R. Chen, C. Chai, N. Chia, S. Ng, E. Ng, E. Tan, Z. Xu, L. Tan (Singapore, Singapore)

Meeting: 2023 International Congress

Abstract Number: 1945

Keywords: Leucine-rich repeat kinase 2(LRRK2)

Category: Other

Objective: To determine if the presence of the Asian LRRK2 risk variants (G238R, S1647T, R1628P) confers an increased risk in developing PD in a Singaporean cohort when future risk is determined using the MDS prodromal PD criteria.

Background: The MDS prodromal PD criteria models the likelihood of future PD development by combining its risk factors and prodromal markers. Genetic mutations have been described in monogenic forms of PD. In sporadic PD, polygenic risk factors have been implicated in PD risk in the West. In Asia, LRRK2 polymorphic variants were associated with an increased PD risk. To the best of our knowledge, ours is the first study to investigate whether the LRRK2 polymorphic variants seen in Asians increases the risk of future PD when risk is estimated using the MDS prodromal PD criteria.

Method: Healthy subjects were recruited from the community. Demographic, genotyping, cognitive, non-motor, motor and imaging assessments were performed to derive the Likelihood Ratio (LR) using the MDS prodromal PD criteria. Subjects were classified as a LRRK2 Risk Carrier if they had at least 1 Asian LRRK2 risk variant or a LRRK2 Non-Risk Carrier if they did not carry any LRRK2 risk variants.
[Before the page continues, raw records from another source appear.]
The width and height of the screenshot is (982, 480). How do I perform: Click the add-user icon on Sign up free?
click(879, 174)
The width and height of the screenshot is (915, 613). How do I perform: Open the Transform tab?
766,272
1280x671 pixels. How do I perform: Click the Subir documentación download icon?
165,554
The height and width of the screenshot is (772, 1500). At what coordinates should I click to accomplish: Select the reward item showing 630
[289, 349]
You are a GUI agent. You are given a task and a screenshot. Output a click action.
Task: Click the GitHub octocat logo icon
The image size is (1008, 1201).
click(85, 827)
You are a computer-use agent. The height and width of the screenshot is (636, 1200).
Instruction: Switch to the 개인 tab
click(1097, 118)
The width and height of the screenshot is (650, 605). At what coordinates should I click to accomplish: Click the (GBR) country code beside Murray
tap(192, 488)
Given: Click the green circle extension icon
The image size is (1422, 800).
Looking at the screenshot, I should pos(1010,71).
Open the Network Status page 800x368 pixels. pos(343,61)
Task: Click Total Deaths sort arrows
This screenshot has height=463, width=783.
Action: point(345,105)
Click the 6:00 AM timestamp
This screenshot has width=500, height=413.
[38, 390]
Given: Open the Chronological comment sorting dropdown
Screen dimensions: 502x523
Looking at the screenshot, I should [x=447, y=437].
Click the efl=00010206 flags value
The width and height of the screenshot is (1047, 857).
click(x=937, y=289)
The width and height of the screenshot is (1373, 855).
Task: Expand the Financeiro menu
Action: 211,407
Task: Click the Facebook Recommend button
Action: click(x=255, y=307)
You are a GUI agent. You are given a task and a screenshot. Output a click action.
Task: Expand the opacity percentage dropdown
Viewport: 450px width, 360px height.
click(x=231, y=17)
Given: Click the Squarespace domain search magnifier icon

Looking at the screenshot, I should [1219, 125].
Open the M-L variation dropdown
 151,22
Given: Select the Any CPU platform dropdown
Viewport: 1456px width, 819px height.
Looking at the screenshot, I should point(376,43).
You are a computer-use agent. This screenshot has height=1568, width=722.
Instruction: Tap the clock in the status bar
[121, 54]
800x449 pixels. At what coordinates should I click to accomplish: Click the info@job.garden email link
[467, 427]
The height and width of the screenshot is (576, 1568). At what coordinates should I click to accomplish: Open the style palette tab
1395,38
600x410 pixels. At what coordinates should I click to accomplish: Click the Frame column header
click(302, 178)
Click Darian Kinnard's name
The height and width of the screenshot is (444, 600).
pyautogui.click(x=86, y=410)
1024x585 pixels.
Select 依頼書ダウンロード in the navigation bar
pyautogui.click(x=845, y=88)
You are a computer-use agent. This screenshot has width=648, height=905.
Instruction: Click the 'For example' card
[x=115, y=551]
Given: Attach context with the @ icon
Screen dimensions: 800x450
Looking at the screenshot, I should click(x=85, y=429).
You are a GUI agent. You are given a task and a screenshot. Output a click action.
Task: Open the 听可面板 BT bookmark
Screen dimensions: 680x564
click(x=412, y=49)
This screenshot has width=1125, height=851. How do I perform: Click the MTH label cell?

Results: 174 subjects were recruited (M=50%; 63.28±5.09 years). 111 subjects were LRRK2 Risk Carriers (M=48.65%; 63.26±5.09 years) and 63 subjects were LRRK2 Non-Risk Carriers (M=52.38%; 63.27±5.09 years) (p=0.64; p=0.47). At baseline, the mean LR for LRRK2 Risk Carriers was 7.01% and 8.87% for LRRK2 Non-Risk Carriers (p=0.46).

The statistically significant markers that had the greatest contribution to the LR were First degree relative with PD (LR+ 9.77%, p=0.015), Type II Diabetes mellitus (LR+ 4.6%, p=0.003), Physical inactivity (LR+ 9.77%, p=0.045), Low plasma urate (LR+ 1.15%, p=0.002), Possible RBD (LR+ 6.32%, p=0.01), Excessive Daytime Somnolence (LR+ 4.60%, p=0.004) and Symptomatic Orthostatic Hypotension (LR+ 9.2%, p=0.013).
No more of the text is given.